Gastroesophageal reflux disease (GERD) is an extremely common disease that is seen on the wards on Internal Medicine. Let's discuss how it presents and how its treated.
Symptoms:
3 Most common symptoms:
- Heartburn
- Reflux
- Dysphagia
Other common symptoms:
- Bronchospasm
- Laryngitis
- Chronic cough
Less Common
- Chest pain - May mimic angina pectoris, and is typically described as squeezing or burning, located substernally and radiating to the back, neck, jaw, or arms, lasting anywhere from minutes to hours, and resolving either spontaneously or with antacids. It usually occurs after meals, awakens patients from sleep, and may be exacerbated by emotional stress
- Hypersalivation
- Globus sensation
- Odynophagia
- Nausea
Pearl: GERD is purely a clinical diagnosis, defined as having the above symptoms causing troublesome symptoms and/or complications.
Approach to Therapy
Non-pharmacological
There are only two lifestyle modifications that improve symptoms:
- Weight loss
- Elevate head of bed
- Don’t ask patients to change their diet - except to avoid known dietary triggers specific to the patient.
Mild Disease:
- In patients with mild and intermittent (less than two episodes per week) symptoms:
- Low dose histamine 2 receptor antagonists (H2RAs).
- If continued symptoms, increase the dose of H2RAs to standard dose, twice daily for a minimum of two weeks.
- If symptoms persist, discontinue H2RAs and initiate low dose PPI once daily and then increase to standard doses as needed
- Reassess dosing Q2-4 weeks
- Minimum length of therapy is 8 weeks
Moderate to Severe Disease (symptoms >x2/week, including erosive esophagitis):
- Standard dose PPI once daily
- If failed, double dose and refer to GI. Definition of 'failure' is controversial. Note that the most common reason for failure is poor compliance - first address this issue before doubling the dose of the PPI.
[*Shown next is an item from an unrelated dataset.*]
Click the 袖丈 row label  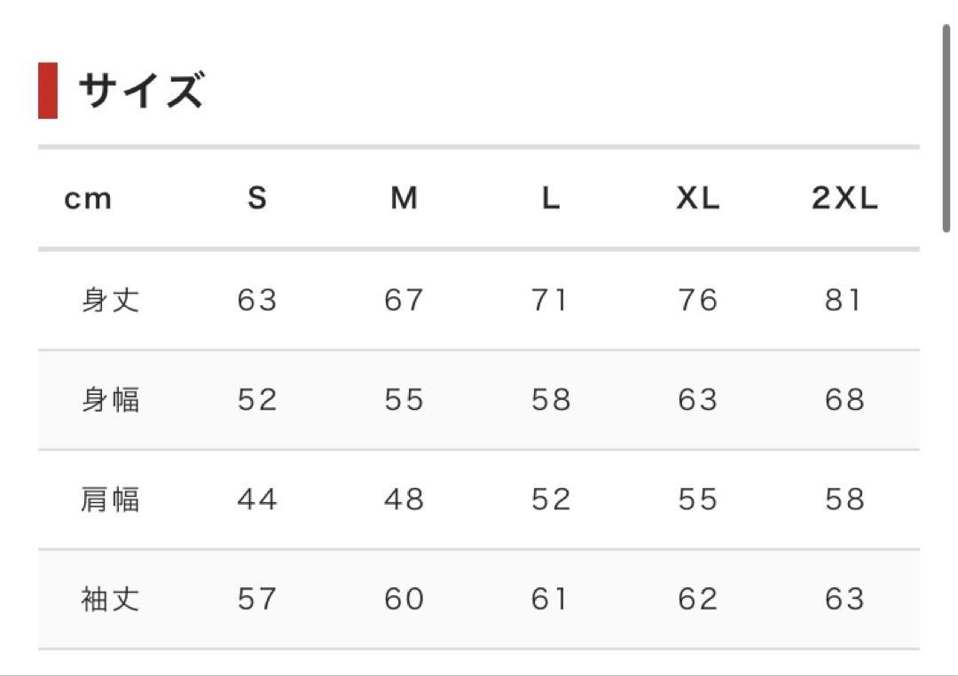111,599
- If symptoms resolve, try trial off of treatment except those with severe esophagitis or Barrett's
- If failed off of therapy in less than 3 months, need lifetime therapy
- If fail later on, can try repeated on/off courses
When should upper endoscopy be done?
- Alarm features: Dysphagia, odynophagia, gastrointestinal bleeding, anemia, weight loss, and recurrent vomiting
- GERD symptoms after adequate 4-8 week trial of PPI
- Any of the following features:
- > 50 year old man
- Chronic GERD x 5 years
- Nocturnal reflux symptoms
- Hiatal hernia
- Elevated BMI
- Smoker
Role of pH monitoring and manometry testing
Ambulatory pH monitoring: Confirm GERD in those with persistent symptoms who do not have evidence for mucosal damage on endoscopy, particularly if a trial of twice daily PPI has failed.
Esophageal manometry: Assess for motility issues like achalasia, the symptoms of which can mimic GERD. Suspect this with dysphagia and vomiting.